ABOUT THIS EXERCISE:
From the entries below, return every line that includes the word "agent".

AVAILABLE RECORDS:
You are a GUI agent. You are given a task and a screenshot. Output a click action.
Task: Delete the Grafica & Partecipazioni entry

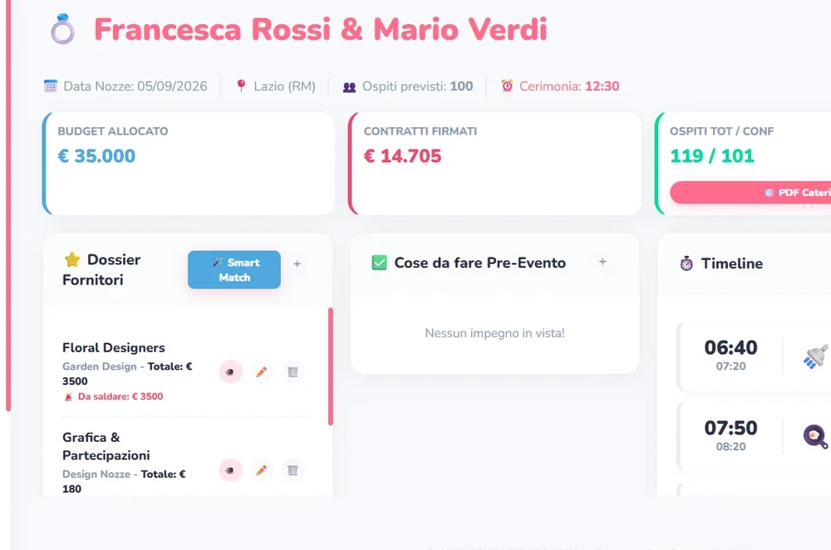click(x=293, y=470)
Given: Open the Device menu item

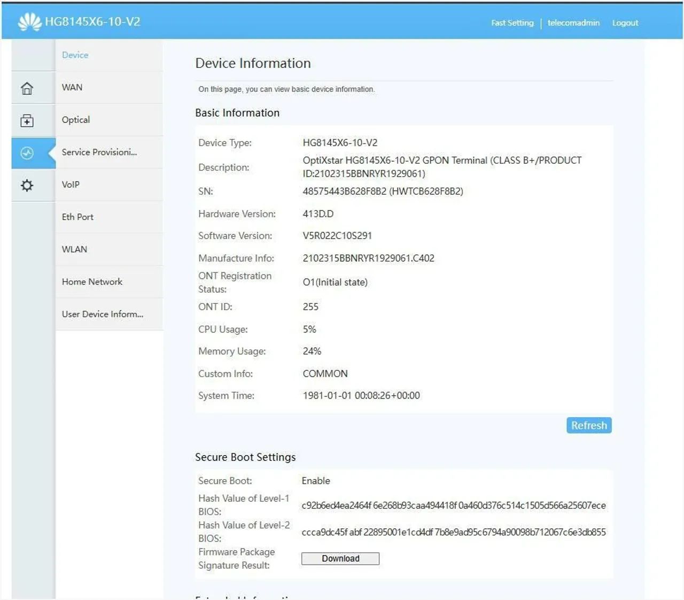Looking at the screenshot, I should pyautogui.click(x=75, y=55).
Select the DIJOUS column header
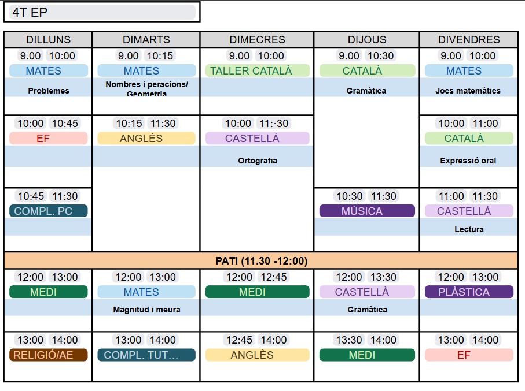Viewport: 525px width, 391px height. pyautogui.click(x=367, y=40)
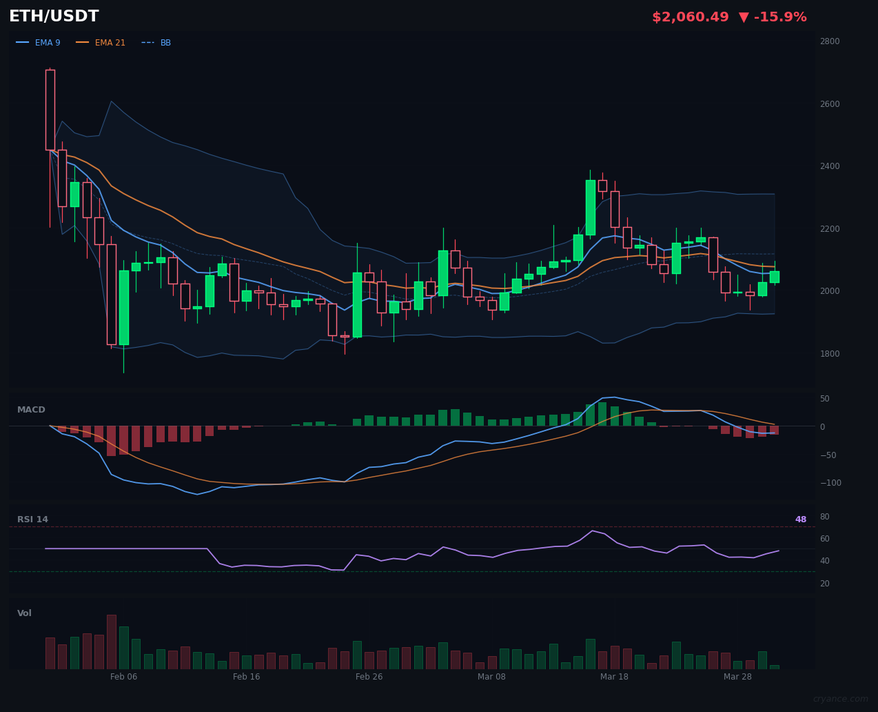Click the Feb 16 date axis label
This screenshot has height=712, width=878.
pyautogui.click(x=246, y=677)
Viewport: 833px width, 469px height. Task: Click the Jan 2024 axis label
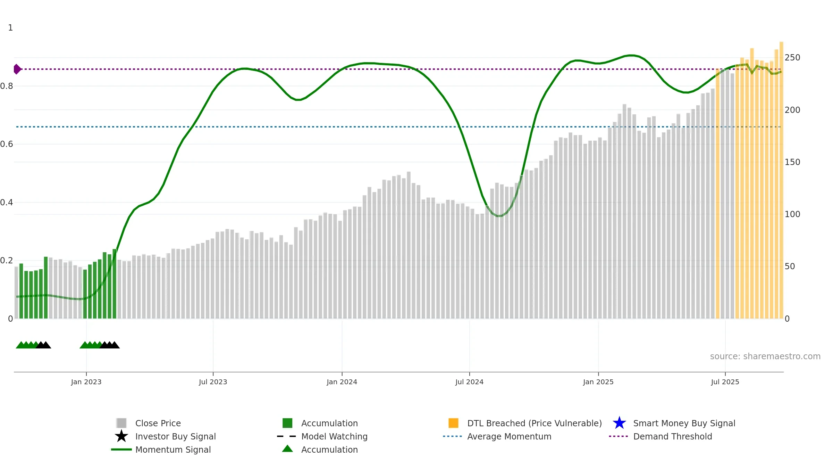coord(342,382)
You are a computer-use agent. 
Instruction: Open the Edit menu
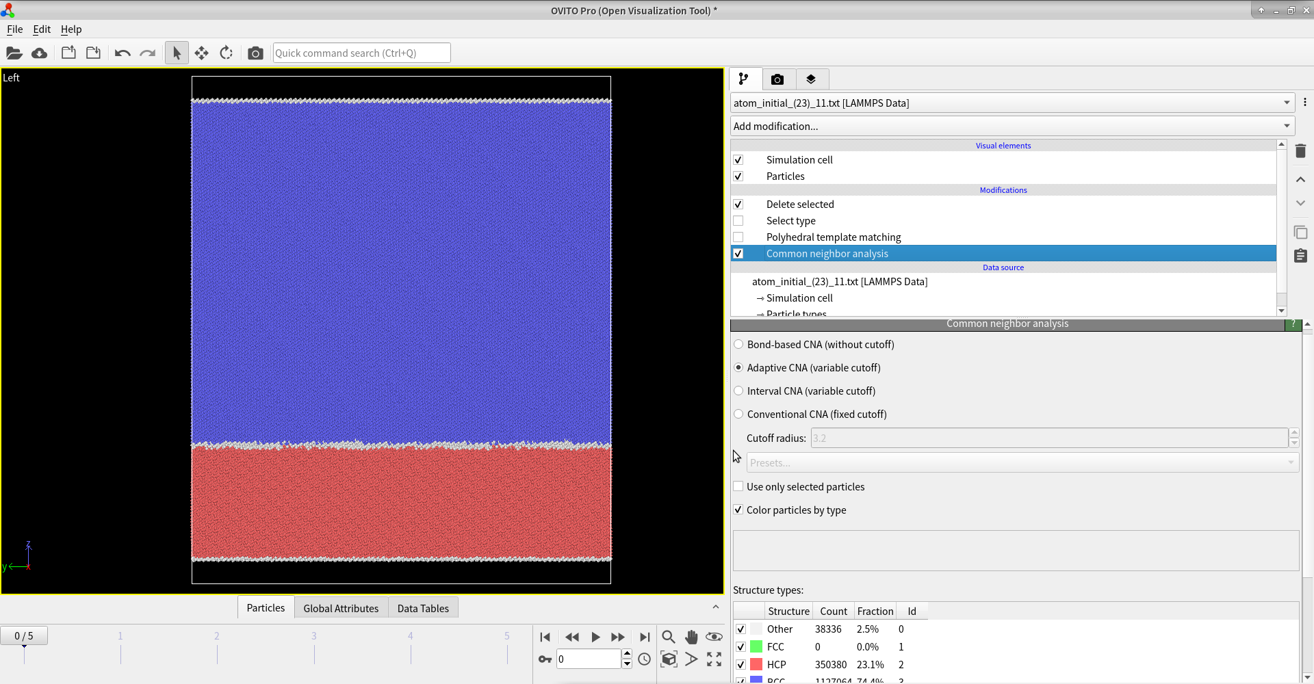(42, 29)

EXPECTED OUTPUT:
You are a GUI agent. You are given a task and a screenshot. Output a click action.
You are a computer-use agent. 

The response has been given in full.